Start of Supplied records

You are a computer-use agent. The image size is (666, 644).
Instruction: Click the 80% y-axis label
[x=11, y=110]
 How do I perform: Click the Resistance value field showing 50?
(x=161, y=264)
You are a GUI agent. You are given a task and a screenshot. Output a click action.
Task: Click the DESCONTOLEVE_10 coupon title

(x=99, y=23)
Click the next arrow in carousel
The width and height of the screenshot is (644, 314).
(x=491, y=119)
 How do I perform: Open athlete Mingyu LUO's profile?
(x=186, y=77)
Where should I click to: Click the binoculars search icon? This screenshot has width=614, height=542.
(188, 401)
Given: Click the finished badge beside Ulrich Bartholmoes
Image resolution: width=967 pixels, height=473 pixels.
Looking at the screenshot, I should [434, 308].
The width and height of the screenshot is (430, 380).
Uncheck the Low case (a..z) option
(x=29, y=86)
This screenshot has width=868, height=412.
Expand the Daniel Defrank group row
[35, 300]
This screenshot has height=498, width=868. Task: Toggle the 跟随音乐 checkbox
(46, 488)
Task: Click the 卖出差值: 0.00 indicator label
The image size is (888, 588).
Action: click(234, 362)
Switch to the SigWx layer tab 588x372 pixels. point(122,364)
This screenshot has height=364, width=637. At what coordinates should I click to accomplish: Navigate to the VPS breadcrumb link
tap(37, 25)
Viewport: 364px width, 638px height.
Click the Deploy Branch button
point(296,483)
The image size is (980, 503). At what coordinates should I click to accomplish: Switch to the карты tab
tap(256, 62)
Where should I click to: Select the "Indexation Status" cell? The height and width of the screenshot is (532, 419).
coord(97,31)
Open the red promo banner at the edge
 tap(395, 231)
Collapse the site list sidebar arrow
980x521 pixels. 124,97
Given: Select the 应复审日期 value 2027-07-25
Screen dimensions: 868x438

End of Supplied records

Work instruction: Repeat every record above precisely.

Finished task:
You are a computer-use agent. The image size is (666, 644).
Instruction: Click the 80% y-axis label
[x=11, y=110]
 How do I perform: Click the Resistance value field showing 50?
(x=161, y=264)
You are a GUI agent. You are given a task and a screenshot. Output a click action.
Task: Click the DESCONTOLEVE_10 coupon title

(x=99, y=23)
Click the next arrow in carousel
The width and height of the screenshot is (644, 314).
(x=491, y=119)
 How do I perform: Open athlete Mingyu LUO's profile?
(x=186, y=77)
Where should I click to: Click the binoculars search icon? This screenshot has width=614, height=542.
(188, 401)
Given: Click the finished badge beside Ulrich Bartholmoes
Image resolution: width=967 pixels, height=473 pixels.
Looking at the screenshot, I should [434, 308].
The width and height of the screenshot is (430, 380).
Uncheck the Low case (a..z) option
(x=29, y=86)
This screenshot has width=868, height=412.
Expand the Daniel Defrank group row
[35, 300]
This screenshot has height=498, width=868. Task: Toggle the 跟随音乐 checkbox
(46, 488)
Task: Click the 卖出差值: 0.00 indicator label
The image size is (888, 588).
Action: click(234, 362)
Switch to the SigWx layer tab 588x372 pixels. point(122,364)
This screenshot has height=364, width=637. At what coordinates should I click to accomplish: Navigate to the VPS breadcrumb link
tap(37, 25)
Viewport: 364px width, 638px height.
Click the Deploy Branch button
point(296,483)
The image size is (980, 503). At what coordinates should I click to accomplish: Switch to the карты tab
tap(256, 62)
Where should I click to: Select the "Indexation Status" cell? The height and width of the screenshot is (532, 419).
coord(97,31)
Open the red promo banner at the edge
 tap(395, 231)
Collapse the site list sidebar arrow
980x521 pixels. 124,97
Given: Select the 应复审日期 value 2027-07-25
Screen dimensions: 868x438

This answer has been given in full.